In Italia non nevica, le conseguenze per le riserve idriche secondo i dati di Fondazione CIMA
In Italia non nevica, le conseguenze per le riserve idriche secondo i dati di Fondazione CIMA, foto di Tom Verdoot da Pexels

Si può prevedere che le scarse precipitazioni nevose in Italia avranno conseguenze sulle riserve idriche in primavera ed estate, in una condizione di siccità generalizzata già allarmante.

Quando parliamo di Snow Water Equivalent (SWE) ci riferiamo a un parametro che probabilmente in pochi conoscono ma in realtà di estrema importanza. Con una traduzione letterale possiamo renderlo come “Equivalente Idrico Nivale”, in poche parole l’unità internazionale per misurare l’entità del manto nevoso.

SWE specifica e rappresenta un’indicazione preziosa sulla quantità di riserva idrica su cui potremo contare in primavera e in estate in base all’acqua contenuta nella neve. Ovviamente meno precipitazioni nevose comporteranno un valore fortemente negativo del parametro.

Fondazione CIMA, Centro Internazionale in Monitoraggio Ambientale, promuove lo studio, la ricerca scientifica, lo sviluppo tecnologico e l’alta formazione nell’ingegneria e nelle scienze ambientali ai fini della tutela della salute pubblica.

La Fondazione, da tempo, ha iniziato a valutare con attenzione le condizioni dello Snow Water Equivalent, in particolare monitorando le precipitazioni nevose nell’intero arco della penisola.  

I risultati, come era facile intuire, non sono affatto positivi né offrono prospettive ottimistiche a causa della scarsità di neve caduta. In questi giorni sono stati pubblicati i dati di febbraio, che seguono gli aggiornamenti di dicembre 2023 e gennaio 2024. Nell’ultimo mese dello scorso anno, seppure in miglioramento rispetto a dicembre 2022, si è segnato un -44% nei valori dell’SWE, che segnano un -39% nel primo mese del 2024.

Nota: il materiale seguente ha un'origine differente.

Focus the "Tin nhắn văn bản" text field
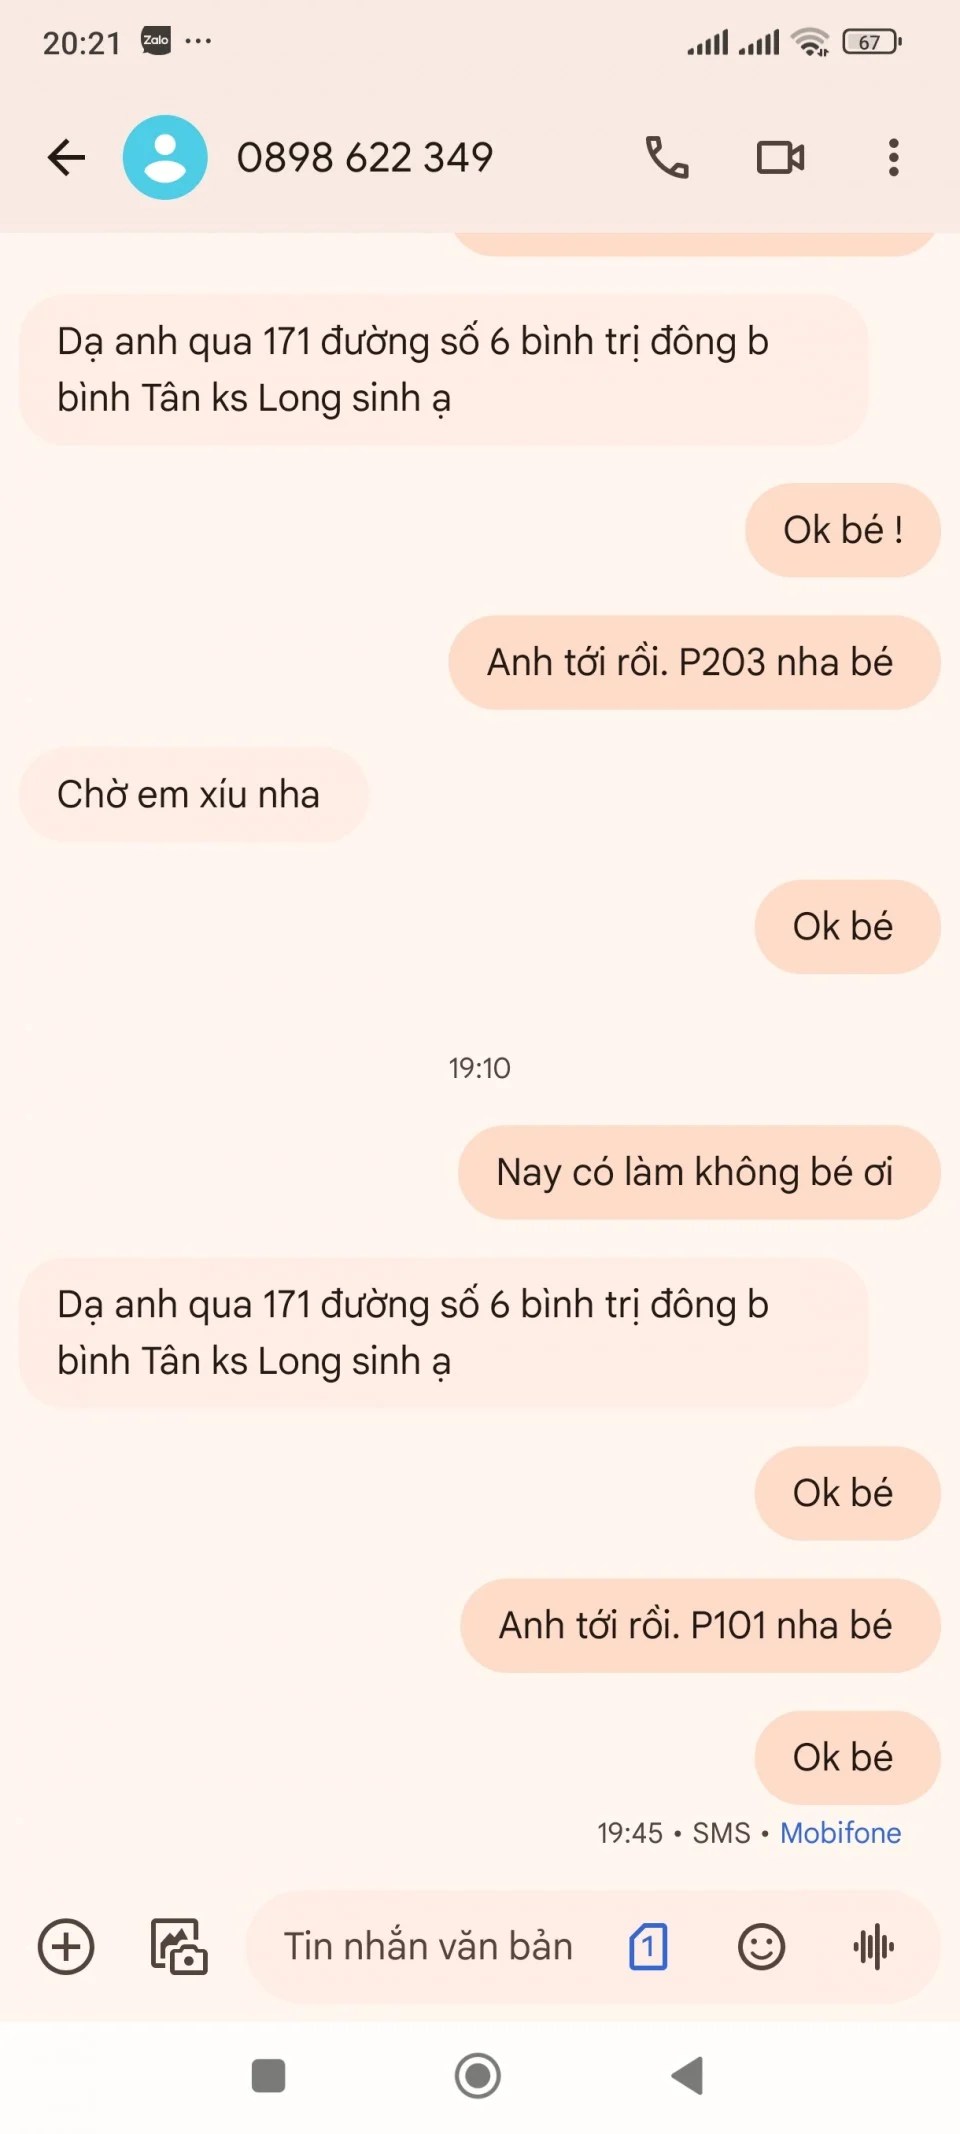This screenshot has height=2134, width=960. click(x=428, y=1946)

Guardando ai dati di febbraio è evidente il peggioramento: il deficit di Snow Water Equivalent nazionale è del -64%.

Come sottolinea Francesco Avanzi, ricercatore dell’ambito Idrologia e Idraulica di Fondazione CIMA: “Questa condizione va fatta risalire al tempo mite e secco, soprattutto nella seconda metà di gennaio, che ha aggravato un deficit preesistente: secondo le nostre stime, hanno portato a una fusione anticipata dell’ordine di 1 miliardo di metri cubi di acqua in neve nella seconda metà di gennaio. Purtroppo, la scarsità di neve ha caratterizzato i nostri monti per tutti gli ultimi tre anni”.

Valutando la situazione dell’intera penisola si resta perplessi e preoccupati di fronte alla situazione degli Appennini dove la stagione della neve sembra non essere mai cominciata.

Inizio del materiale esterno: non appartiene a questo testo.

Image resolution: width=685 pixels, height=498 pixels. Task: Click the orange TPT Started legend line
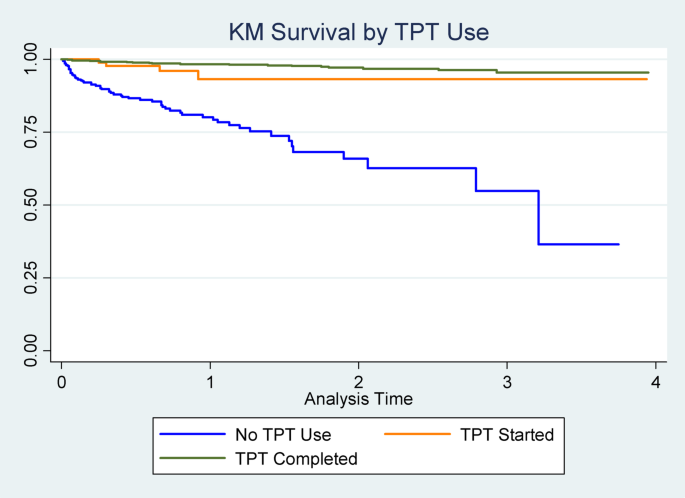click(x=421, y=435)
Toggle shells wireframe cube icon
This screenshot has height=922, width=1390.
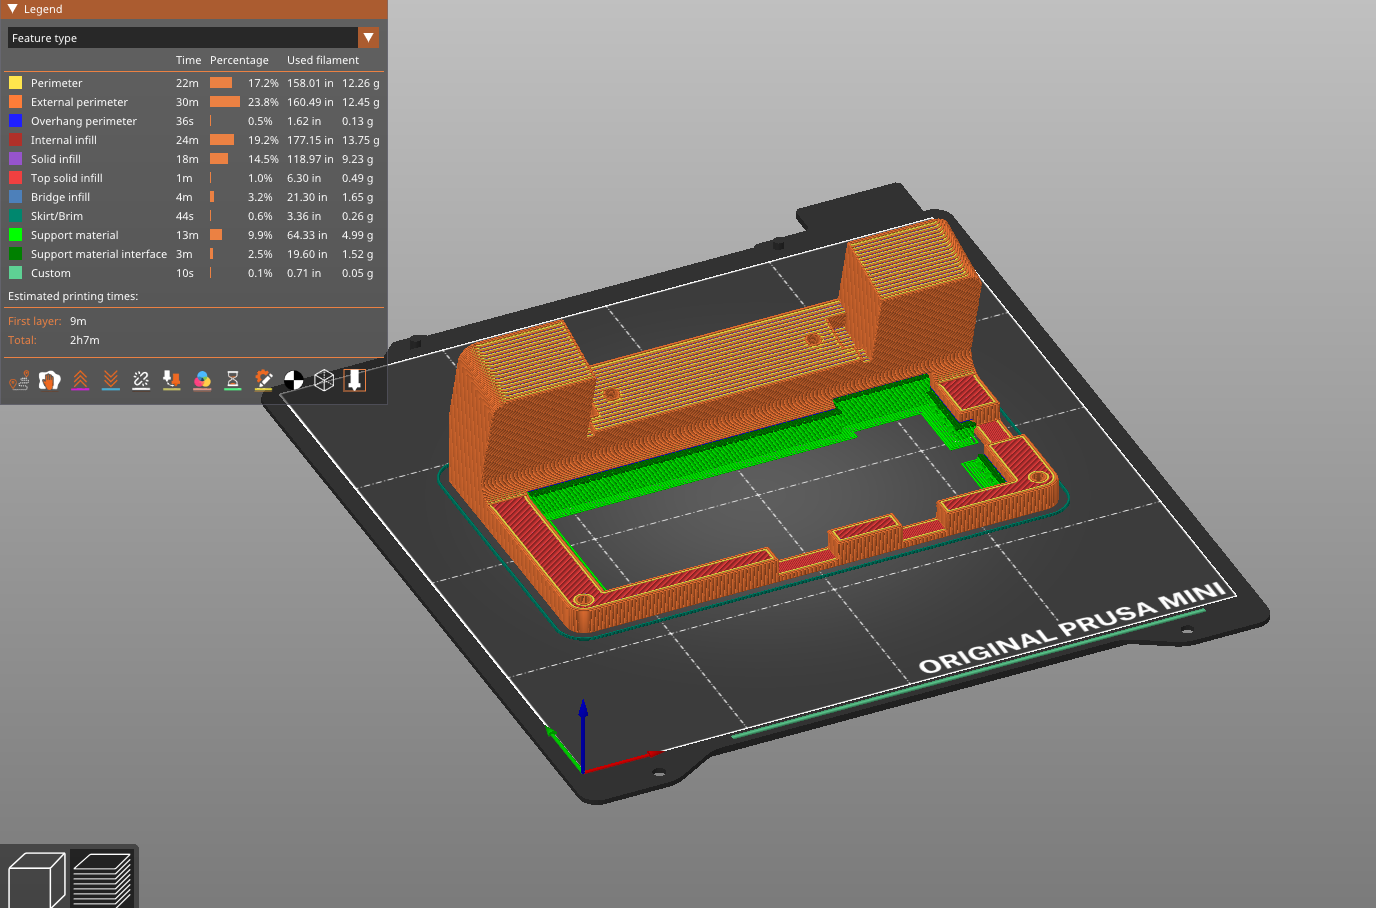pos(324,381)
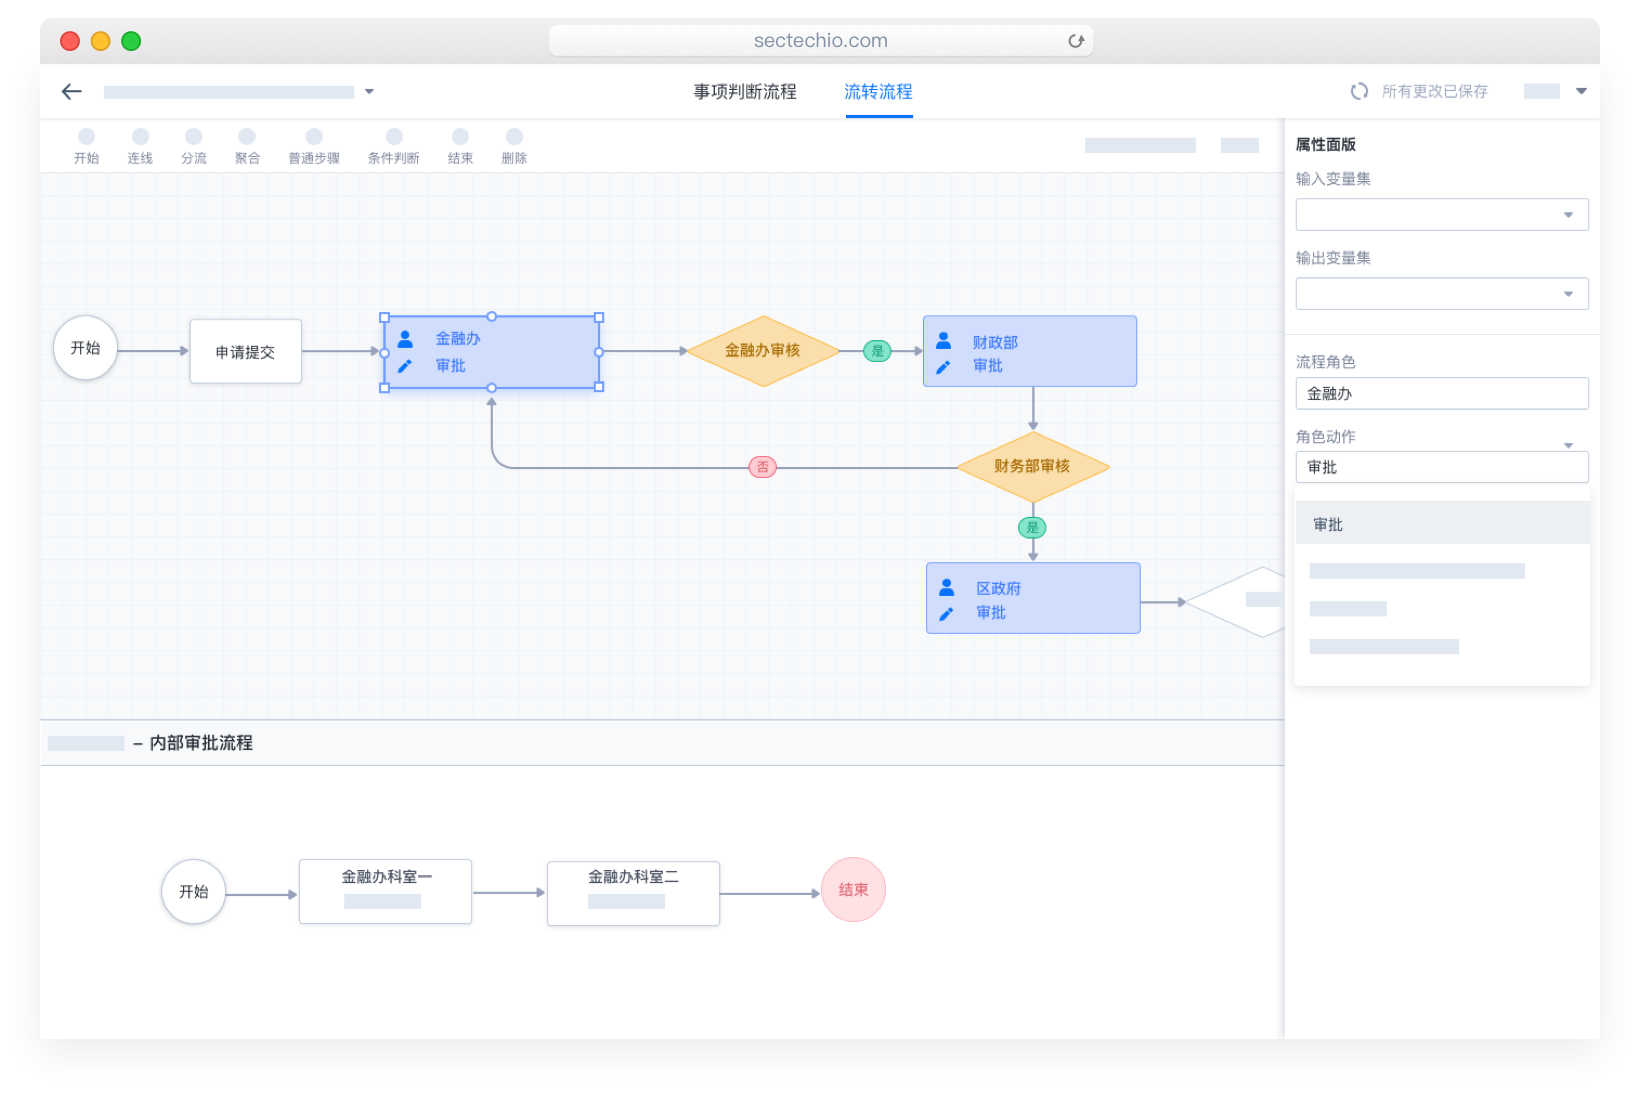This screenshot has height=1100, width=1640.
Task: Open the 输出变量集 dropdown
Action: (x=1441, y=294)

Valutando la situazione dell’intera penisola si resta perplessi e preoccupati di fronte alla situazione degli Appennini dove la stagione della neve sembra non essere mai cominciata.

Il bacino del Tevere registra un deficit di SWE del -93%, con condizioni stazionare da novembre, quando si data l’ultima nevicata significativa. La regione Abruzzo, che rappresenta un indice per l’Appennino centrale, il deficit è del -85%, in forte peggioramento rispetto a gennaio.

Spiega Francesco Avanzi che “Le cose non vanno meglio fuori dall’Appennino centrale. Il fiume Simeto, il principale della Sicilia orientale, registra un deficit del -61%, perché dopo le prime nevicate di gennaio il rialzo delle temperature ha portato a una fusione precoce della neve. La neve di quest’area è solo una piccola parte di quella del territorio nazionale, ma è indice di una siccità generalizzata per la Sicilia”.

Ma nemmeno al Nord, in particolare sull’arco alpino, la situazione migliora. Il deficit è del -53% e, come ricorda Avanzi: “La neve alpina è particolarmente importante per l’approvvigionamento idrico italiano, perché alimenta anche il bacino del Po che, attualmente, registra un deficit di SWE del -63% rispetto agli ultimi 12 anni”.

Ha concluso Avanzi ricordando come “Statisticamente, il periodo di fusione inizia a marzo. Proprio di recente, ricercatori e ricercatrici di Fondazione CIMA hanno pubblicato due articoli interdisciplinari, l’uno con un punto di vista giuridico e l’altro scientifico, nei quali si metteva in evidenza come una delle cause principali della siccità del 2022 fosse la mancata fusione nivale in primavera e a inizio estate”.